When you come to Florida, who isn’t always on the lookout for a Manatee or Dolphin? Everyone watches and gets excited when one of these guys surfaces and we get the momentary encounters. How many come in hopes of seeing Jellyfish? Yeah, not many if any. In fact, we at BluWave avoid publicizing the negative impacts of these guys on tourism usually.
Jellyfish are always present in the gulf waters; Moon jelly, Cassiopeia, Stinging Nettles, even the occasional Man O’ War, and several others. The spring is usually when there is an increase in jellyfish sightings and unfortunately stings. That is because as the dry season comes to an end, water in the gulf has a higher than normal salinity (saltier) due to the lack of fresh water mixing at the coast. This environment suits the jellyfish more so they come. The drought in Florida, despite the hurricanes and weather associated with it, has persisted now and overall the salinity is much higher than normal and may be partly the cause.
Most agree that Hurricane Nate, which stayed farther away than first expected, still had force to push high tides, surges, and currents our way and might be in combination with high salinity, a factor in increasing numbers this season. High levels of nutrients can contribute to jellyfish population also and as Irma drained the bays (negative surge) and then refilled when the surge came back in, it stirred up lots of nutrients. This affected fishing and water clarity, and also may have impacted the spike in jellyfish populations. Ecology is most often a combination of contributing factors but there are definitely more jellyfish in our waters now than usual.
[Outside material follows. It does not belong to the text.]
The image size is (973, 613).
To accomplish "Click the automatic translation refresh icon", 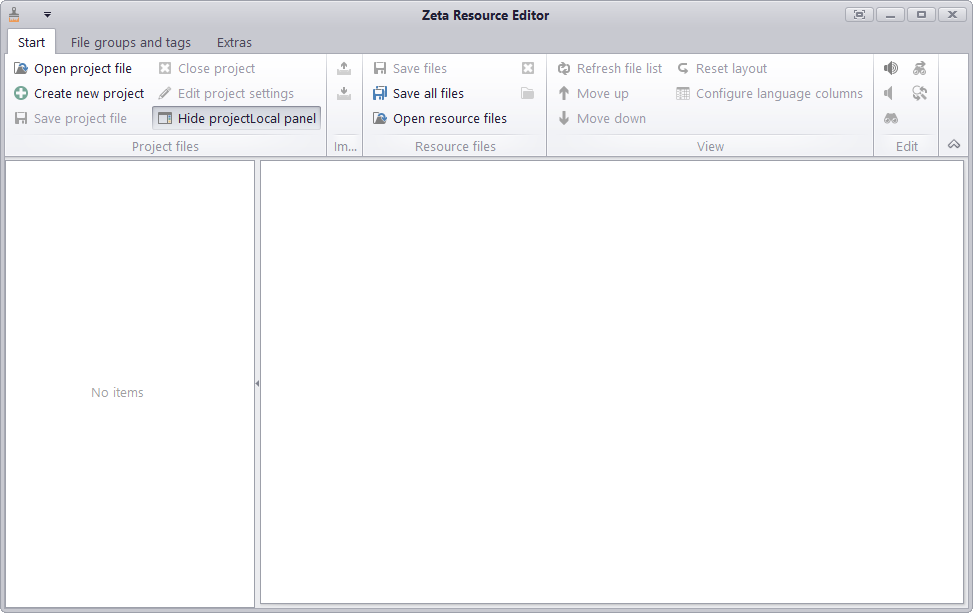I will pos(920,93).
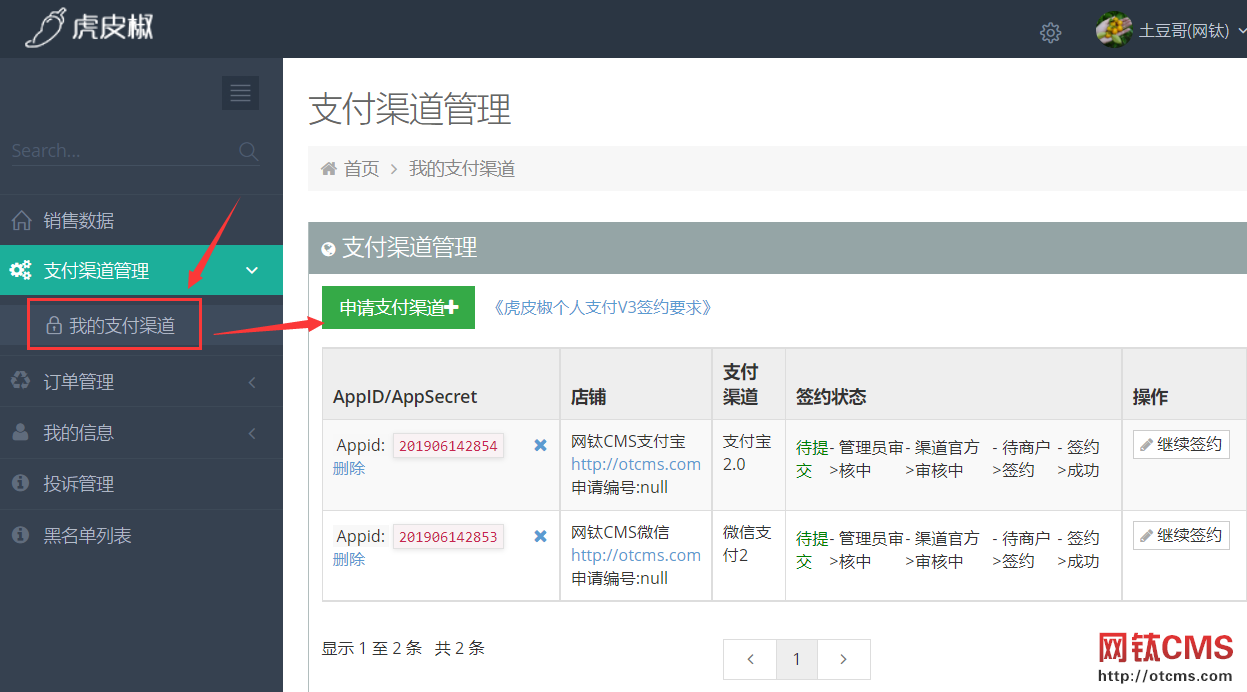Viewport: 1247px width, 692px height.
Task: Click the 黑名单列表 info icon
Action: point(22,534)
Should people avoid going in the water? Not at all. It is wise to keep an eye out for the stinging creatures, avoid areas where they are spotted, and watch kids so they aren’t caught off guard. Some people may carry a little vinegar with them during higher population times because vinegar may help reduce the stinging when one is stung. It is a weak acid and actually helps wash off the nematocysts (stinging cells from the tentacles) that have not fired their toxins. It’s not like a bee sting with one stinger; when a jellyfish stings a person, it leaves thousands of very tiny nematocysts in the skin. Fresh water is shocking to the nematocysts and causes them to fire and more stinging occurs, as does rubbing the tentacles off with your hands. Using sea water is BEST because the cells are normally in that environment so rinsing the unfired cells off is helpful, vinegar can work too, and scraping the cells off with a credit card can be helpful too. Even dead jellyfish or washed up jellyfish on the shore have the ability to be dangerous.
Jellyfish stings are like all stings, the introduction of the toxin, usually acidic, into your body causes a reaction of antigens and a burning sensation. As your body moves to neutralize the foreign substance, the stinging eases.. Generally a jellyfish sting takes about 20 minutes to become tolerable or painless. Of course, those allergic or that experience anaphylactic shock have much more serious reactions.
No one wants to experience these stings. Seeing jellyfish from the boat can be pretty, they are part of the marine ecosystem and can be quite entertaining, but avoidance is best in the water. Jellyfish will not attack you if your swimming, the waves and currents move them about and it might seem like your being attacked but that is wave action not swarming jellyfish.
Dolphins and Manatees are more attractive and popular for our visitors to enjoy on the Suncoast for sure. We bring this topic up so that our visitors can be aware and be safe and not have their day out on the boat swimming in the beautiful gulf waters off the shore of one of our many islands, interrupted by a painful encounter – even if the discomfort will be just a memory in an hour. Staying alert to any danger when visiting a new environment is wise and we hope by informing our guests, you will be more educated and therefore able to relax and enjoy the time you spend here in paradise.